**REQUIREMENTS**
Collect every line below that contains the word "coordinates".

**DATA EXTRACT**
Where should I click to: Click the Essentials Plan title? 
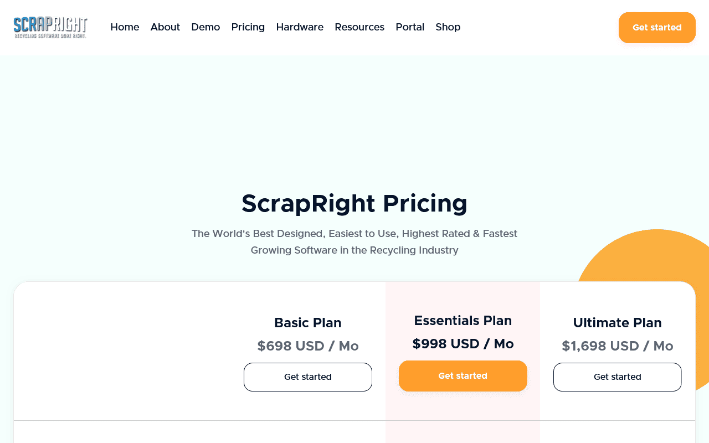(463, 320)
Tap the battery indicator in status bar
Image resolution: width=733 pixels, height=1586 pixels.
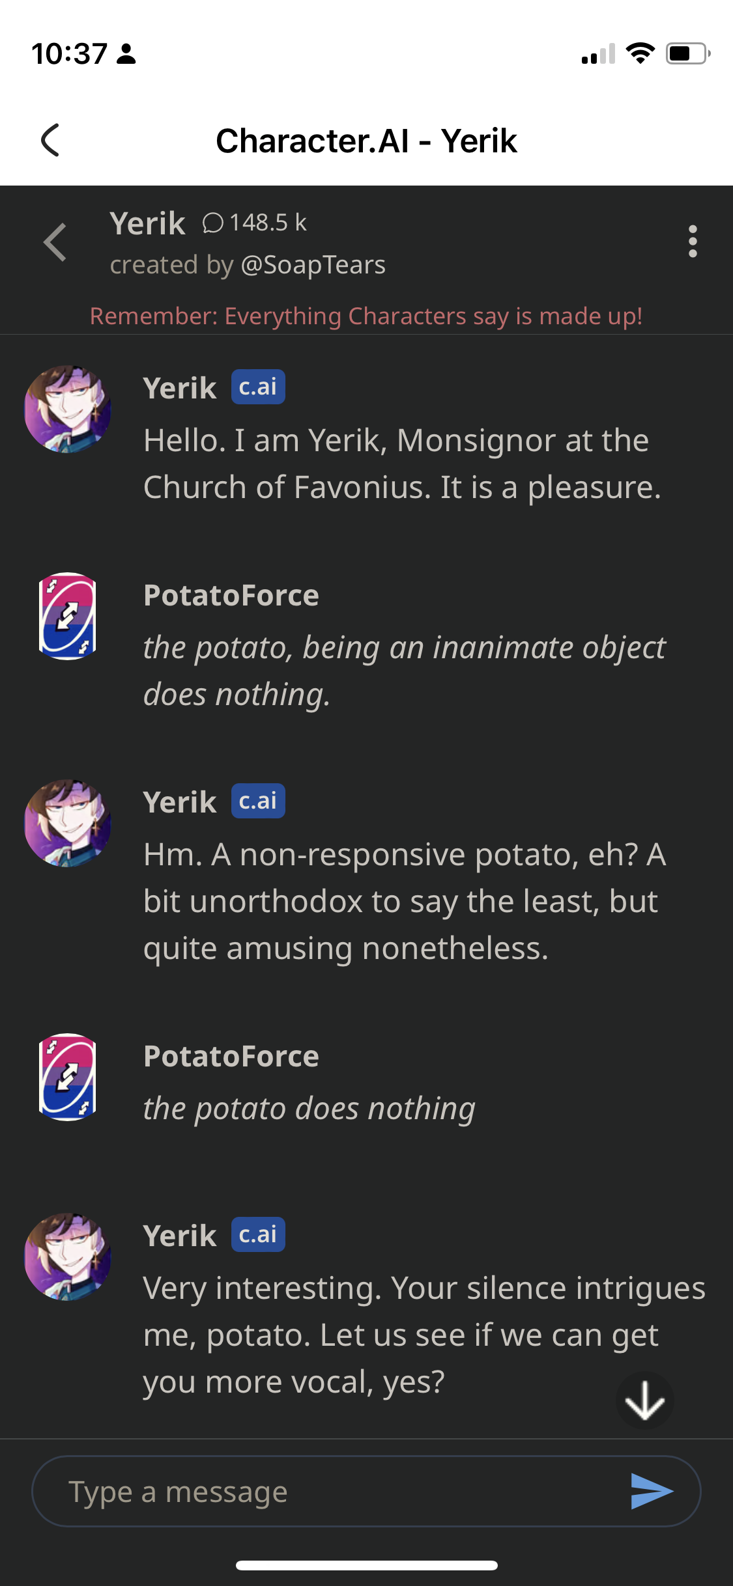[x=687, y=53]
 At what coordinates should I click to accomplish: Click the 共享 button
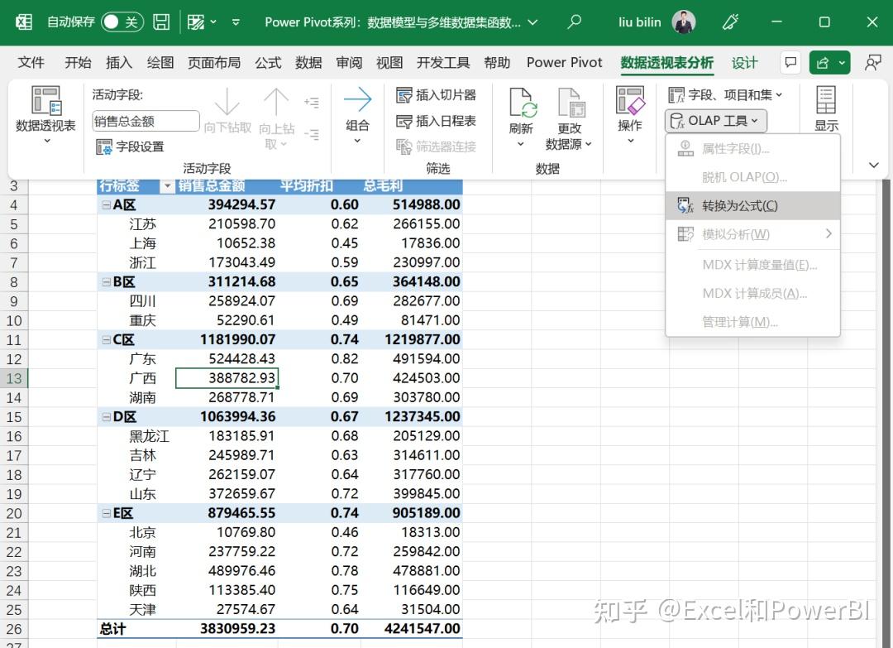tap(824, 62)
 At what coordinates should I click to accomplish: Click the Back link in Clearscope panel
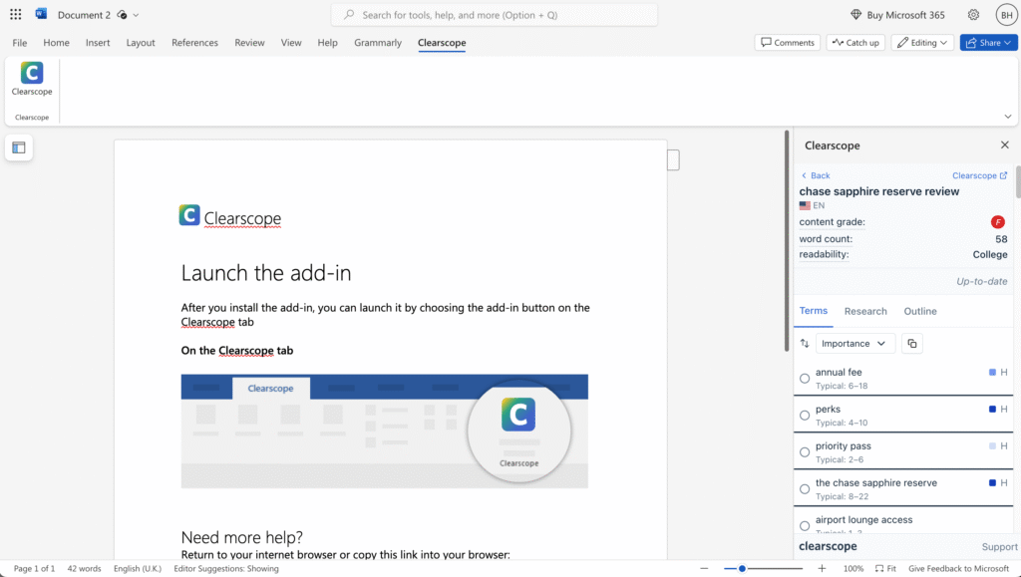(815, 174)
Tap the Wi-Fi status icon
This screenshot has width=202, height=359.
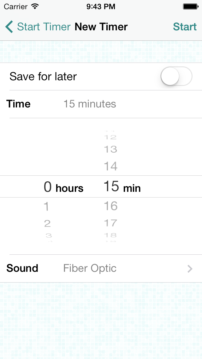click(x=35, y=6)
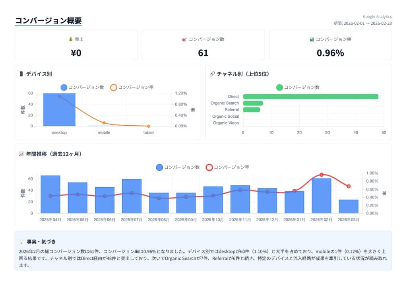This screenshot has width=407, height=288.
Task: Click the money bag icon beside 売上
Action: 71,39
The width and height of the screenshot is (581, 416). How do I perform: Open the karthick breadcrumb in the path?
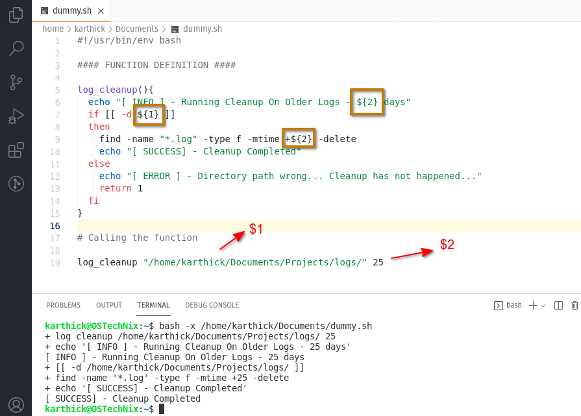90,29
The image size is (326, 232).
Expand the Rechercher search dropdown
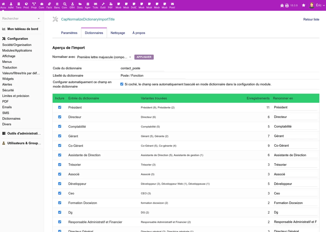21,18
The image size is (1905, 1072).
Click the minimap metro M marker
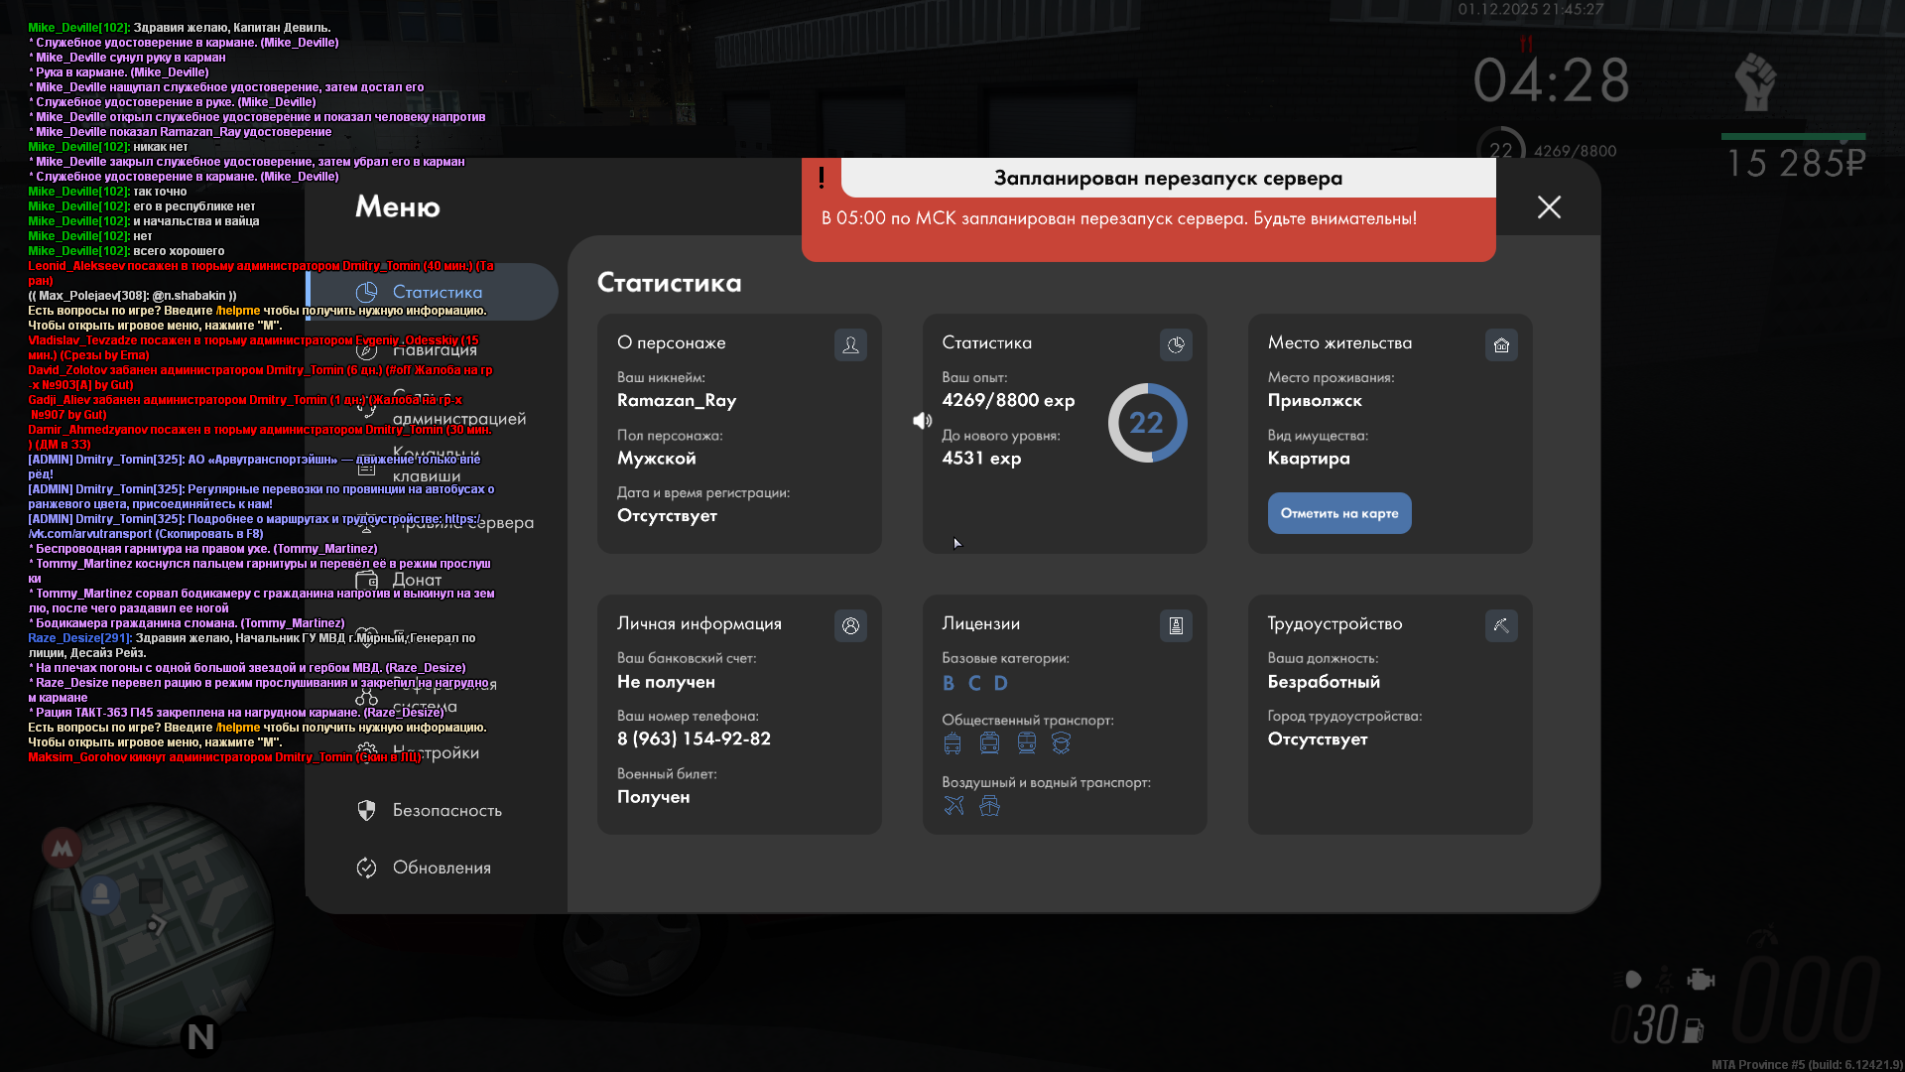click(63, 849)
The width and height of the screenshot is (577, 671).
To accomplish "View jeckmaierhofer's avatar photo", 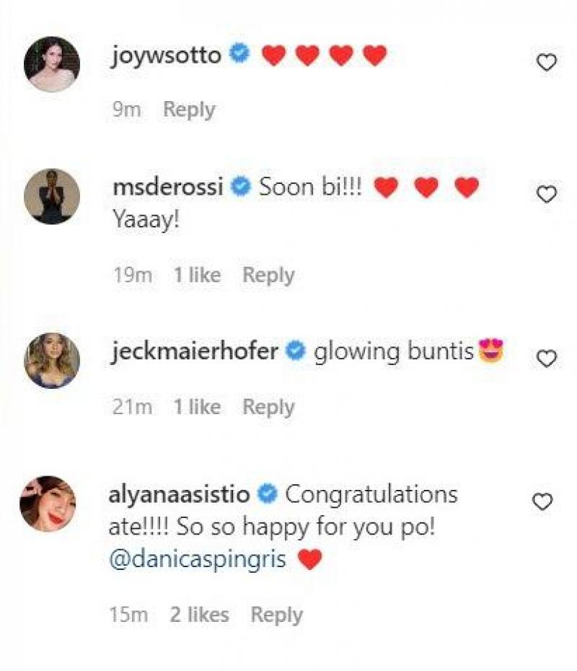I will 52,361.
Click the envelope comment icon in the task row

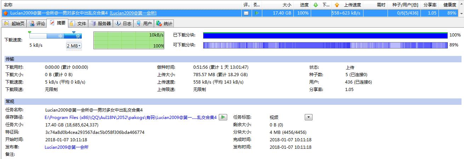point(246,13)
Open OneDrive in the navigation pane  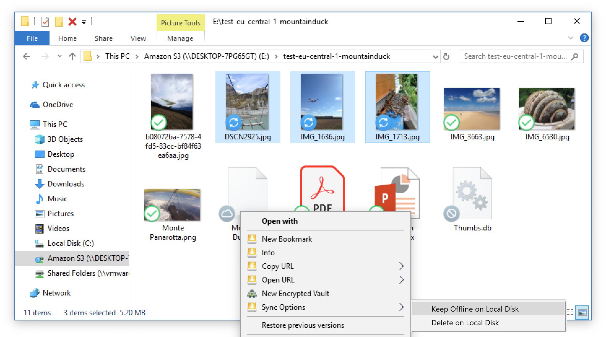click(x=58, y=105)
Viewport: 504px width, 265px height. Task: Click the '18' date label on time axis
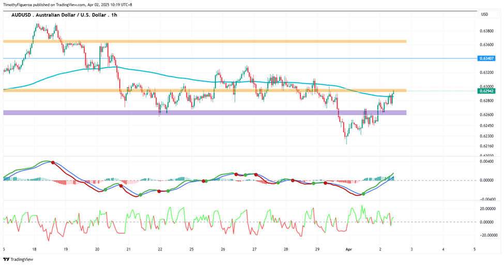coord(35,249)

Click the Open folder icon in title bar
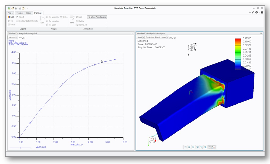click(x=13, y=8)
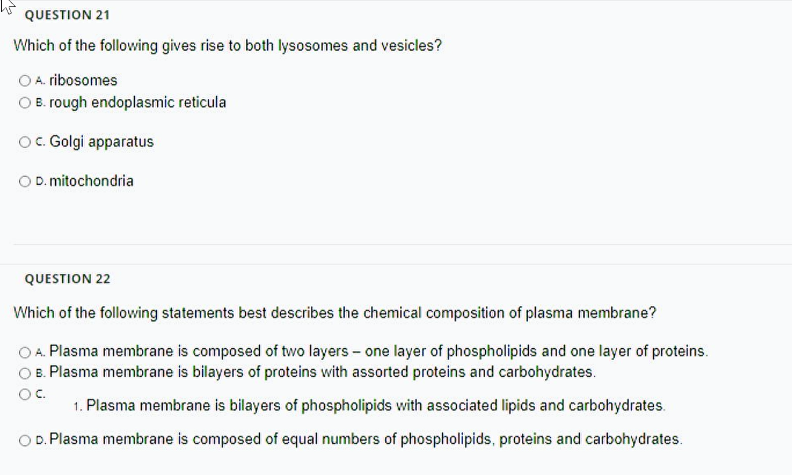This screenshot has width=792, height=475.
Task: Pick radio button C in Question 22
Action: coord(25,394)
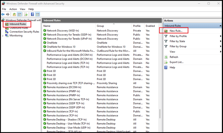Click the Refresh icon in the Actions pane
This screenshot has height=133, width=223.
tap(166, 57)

**COMPLETED TASK**
 At what coordinates should I click to accomplish: Click the 共享 button
 At what coordinates should I click to accomplish: Click the Back link in Clearscope panel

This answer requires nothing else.